The volume of compound livestock feed produced (volumes of compound feed produced according to FEFAC statistics multiplied by the multiplication factor) is multiplied by the feed conversion factor in order to find the volume of soy used in livestock feed for each protein type. The volume of soymeal used as simple feed is then added to this, and the sum is divided by the volume of livestock product in order to calculate the conversion factors for protein type. This gives a conversion factor for meat proteins based on carcass weight. For dairy products, a conversion factor for kg milk per kg of dairy product is used to calculate the soy conversion factors. It is not clear what the source of these dairy conversion factors is.

Results

Product Feed Pork Chicken

Other meat Eggs Milk

Milk products (e.g. yoghurt)

Cheese Butter Condensed milk Milk Powder

Other dairy

kg of soy used per unit of product Unit kg kg kg kg kg Units kg kg kg kg kg kg kg kg

kg soy/unit* 0.400 0.336 0.605 0.261 0.036 0.034 0.023 0.301 0.034 0.073 0.286 0.034

Application to RTRS

Are the results useful, valid and reliable?

The conversion factors are calculated separately for soybeans, soybean meal and soy oil. This creates the potential for a calculator which differentiates between these products.

Soy hull used in feed is excluded from calculations, as its ‘role as a commodity is negligible’.

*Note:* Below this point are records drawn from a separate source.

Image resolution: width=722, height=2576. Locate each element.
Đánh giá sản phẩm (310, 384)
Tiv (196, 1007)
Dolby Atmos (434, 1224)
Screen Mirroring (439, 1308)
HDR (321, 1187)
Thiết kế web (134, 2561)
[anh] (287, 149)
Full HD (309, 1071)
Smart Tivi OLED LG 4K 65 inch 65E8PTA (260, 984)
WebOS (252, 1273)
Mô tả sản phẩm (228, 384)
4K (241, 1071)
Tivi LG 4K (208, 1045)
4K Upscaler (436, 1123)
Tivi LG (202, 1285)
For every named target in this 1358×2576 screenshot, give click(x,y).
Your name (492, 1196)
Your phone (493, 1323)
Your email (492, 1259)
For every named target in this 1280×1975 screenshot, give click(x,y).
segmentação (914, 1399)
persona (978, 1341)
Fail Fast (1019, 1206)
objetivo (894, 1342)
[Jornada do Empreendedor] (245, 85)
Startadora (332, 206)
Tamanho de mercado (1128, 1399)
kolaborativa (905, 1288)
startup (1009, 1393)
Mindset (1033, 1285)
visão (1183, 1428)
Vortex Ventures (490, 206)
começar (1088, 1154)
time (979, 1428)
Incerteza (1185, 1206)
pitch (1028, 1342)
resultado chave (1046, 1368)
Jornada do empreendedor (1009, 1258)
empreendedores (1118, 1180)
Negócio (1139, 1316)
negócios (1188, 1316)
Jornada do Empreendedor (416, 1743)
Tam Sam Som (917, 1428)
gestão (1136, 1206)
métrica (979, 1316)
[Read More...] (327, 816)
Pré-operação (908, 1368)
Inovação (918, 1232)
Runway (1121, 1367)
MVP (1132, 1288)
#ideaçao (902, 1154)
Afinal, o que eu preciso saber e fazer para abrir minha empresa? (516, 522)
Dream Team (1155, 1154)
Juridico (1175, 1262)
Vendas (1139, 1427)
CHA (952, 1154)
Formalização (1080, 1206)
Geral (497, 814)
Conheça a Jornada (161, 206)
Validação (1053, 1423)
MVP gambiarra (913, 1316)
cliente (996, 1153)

Data specific to the Netherlands is used throughout and the research is intended for use primarily by stakeholders in the soy supply chain in the Netherlands. The factors therefore may not be widely applicable to those seeking to calculate the soy footprint of animal proteins produced elsewhere.

These cover most products for which conversion factors have been requested by RTRS, with the exception of lamb, farmed fish, salmon, yoghurt, cream and chocolate. It would be possible for CFs to be calculated for dairy based on the CF for milk, but chocolate would be more complicated as soy lecithin could not be accounted for based on this data.

It is not explained how the factors used for converting milk into dairy products are found. They therefore may not be valid.

Conversion factors are given for carcass weight. However, estimates from Meat Suite are offered for conversion to retail weight as desired.

Although conversion factors are given by a sum of soy products rather than soybean equivalent, a method for calculating soybean equivalents is given in Appendix 2, which includes soy hulls. This is based on both crushing ratio and market value.

The conversion factors are referenced by Both Ends and the UKRT.